_ACTIVITY_
Go through the records and count every line that holds "toolbar". Only the number belongs in the reply.

(Dataset items)
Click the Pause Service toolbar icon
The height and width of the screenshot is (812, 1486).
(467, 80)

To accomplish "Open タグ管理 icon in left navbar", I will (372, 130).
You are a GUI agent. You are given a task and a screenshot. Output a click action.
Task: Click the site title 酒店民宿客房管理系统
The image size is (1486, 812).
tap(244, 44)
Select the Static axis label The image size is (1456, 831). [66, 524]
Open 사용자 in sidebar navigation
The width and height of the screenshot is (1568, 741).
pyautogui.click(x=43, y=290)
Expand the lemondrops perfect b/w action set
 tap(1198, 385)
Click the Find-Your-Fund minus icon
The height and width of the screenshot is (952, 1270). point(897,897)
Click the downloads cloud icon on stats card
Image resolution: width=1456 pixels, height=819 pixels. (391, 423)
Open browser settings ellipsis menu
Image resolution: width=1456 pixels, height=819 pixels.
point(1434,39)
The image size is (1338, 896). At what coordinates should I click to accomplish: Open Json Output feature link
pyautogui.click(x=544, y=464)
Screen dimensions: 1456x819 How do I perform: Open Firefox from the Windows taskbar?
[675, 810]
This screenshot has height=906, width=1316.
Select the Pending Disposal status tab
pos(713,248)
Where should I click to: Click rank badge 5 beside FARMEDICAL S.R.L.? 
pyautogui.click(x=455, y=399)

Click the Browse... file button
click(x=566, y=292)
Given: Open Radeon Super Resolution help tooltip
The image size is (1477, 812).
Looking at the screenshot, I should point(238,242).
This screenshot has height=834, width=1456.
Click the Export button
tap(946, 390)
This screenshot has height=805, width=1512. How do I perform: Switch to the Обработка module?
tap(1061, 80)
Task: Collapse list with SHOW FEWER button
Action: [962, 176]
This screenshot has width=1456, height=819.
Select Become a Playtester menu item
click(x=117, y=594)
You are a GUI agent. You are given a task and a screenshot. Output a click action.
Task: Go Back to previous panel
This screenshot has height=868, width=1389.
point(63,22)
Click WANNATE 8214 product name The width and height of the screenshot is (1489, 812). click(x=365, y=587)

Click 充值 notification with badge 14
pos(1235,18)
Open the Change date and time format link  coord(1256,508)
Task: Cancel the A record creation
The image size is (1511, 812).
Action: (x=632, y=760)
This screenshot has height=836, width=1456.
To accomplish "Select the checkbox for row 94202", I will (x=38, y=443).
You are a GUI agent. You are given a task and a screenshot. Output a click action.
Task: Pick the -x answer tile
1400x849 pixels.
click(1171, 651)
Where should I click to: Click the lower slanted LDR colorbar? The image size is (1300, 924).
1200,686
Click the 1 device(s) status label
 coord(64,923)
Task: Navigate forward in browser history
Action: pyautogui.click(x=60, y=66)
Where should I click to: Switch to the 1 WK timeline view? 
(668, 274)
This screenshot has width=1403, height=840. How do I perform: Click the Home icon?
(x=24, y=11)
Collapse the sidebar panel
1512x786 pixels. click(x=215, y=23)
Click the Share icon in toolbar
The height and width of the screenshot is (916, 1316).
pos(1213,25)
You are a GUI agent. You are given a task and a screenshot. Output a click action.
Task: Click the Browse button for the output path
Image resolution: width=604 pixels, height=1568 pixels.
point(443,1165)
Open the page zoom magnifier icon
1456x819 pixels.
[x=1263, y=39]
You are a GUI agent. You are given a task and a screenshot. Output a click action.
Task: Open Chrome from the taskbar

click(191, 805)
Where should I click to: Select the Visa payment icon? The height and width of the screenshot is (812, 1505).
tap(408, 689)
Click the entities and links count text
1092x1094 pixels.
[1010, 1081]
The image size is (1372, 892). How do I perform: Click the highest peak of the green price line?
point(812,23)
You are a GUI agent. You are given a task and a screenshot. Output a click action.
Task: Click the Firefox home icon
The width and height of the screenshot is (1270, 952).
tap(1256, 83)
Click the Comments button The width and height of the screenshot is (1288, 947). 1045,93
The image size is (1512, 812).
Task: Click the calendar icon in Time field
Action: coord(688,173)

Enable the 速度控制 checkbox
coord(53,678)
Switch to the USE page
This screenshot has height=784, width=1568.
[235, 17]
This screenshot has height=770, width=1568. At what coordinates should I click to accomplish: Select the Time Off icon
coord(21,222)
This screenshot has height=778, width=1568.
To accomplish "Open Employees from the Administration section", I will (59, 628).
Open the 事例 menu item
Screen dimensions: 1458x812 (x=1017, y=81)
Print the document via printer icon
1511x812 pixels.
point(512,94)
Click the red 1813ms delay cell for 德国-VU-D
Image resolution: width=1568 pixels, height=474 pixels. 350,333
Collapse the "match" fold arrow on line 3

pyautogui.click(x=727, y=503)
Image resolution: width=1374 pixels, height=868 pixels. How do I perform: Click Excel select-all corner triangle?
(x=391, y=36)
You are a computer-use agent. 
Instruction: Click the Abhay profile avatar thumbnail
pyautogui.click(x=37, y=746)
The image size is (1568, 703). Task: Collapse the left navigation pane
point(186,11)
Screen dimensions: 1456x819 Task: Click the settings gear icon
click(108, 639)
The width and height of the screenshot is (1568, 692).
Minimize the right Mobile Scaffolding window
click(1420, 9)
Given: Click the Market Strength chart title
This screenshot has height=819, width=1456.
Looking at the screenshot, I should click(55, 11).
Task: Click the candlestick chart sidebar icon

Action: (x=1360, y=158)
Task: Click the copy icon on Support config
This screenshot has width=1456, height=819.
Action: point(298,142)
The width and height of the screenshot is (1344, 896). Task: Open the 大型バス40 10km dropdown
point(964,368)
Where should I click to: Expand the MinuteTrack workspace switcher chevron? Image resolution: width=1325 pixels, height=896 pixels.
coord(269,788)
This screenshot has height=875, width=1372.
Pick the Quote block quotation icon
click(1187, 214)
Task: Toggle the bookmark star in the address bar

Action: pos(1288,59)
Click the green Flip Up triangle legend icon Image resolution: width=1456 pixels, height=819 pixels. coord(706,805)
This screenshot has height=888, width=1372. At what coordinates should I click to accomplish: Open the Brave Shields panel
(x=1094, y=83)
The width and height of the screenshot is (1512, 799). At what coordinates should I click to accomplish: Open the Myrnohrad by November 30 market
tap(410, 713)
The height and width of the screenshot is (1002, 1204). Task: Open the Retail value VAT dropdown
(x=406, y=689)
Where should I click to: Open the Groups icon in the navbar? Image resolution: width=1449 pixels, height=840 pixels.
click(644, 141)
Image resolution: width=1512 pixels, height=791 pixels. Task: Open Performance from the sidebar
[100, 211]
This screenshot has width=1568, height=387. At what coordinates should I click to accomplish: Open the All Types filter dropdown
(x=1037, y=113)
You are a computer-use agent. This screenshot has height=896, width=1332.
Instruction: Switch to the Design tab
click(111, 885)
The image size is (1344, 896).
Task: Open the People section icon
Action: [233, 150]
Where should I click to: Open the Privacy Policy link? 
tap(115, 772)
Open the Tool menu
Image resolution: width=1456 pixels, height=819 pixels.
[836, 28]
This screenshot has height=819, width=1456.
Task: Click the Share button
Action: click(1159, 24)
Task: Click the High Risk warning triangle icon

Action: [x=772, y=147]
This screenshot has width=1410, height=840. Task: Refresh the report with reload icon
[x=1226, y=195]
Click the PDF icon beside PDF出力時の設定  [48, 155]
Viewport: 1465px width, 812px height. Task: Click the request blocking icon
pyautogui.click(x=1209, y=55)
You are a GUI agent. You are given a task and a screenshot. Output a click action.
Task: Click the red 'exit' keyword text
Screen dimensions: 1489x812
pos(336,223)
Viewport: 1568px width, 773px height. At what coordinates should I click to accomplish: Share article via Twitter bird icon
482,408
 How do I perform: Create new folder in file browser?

_RESULT_
2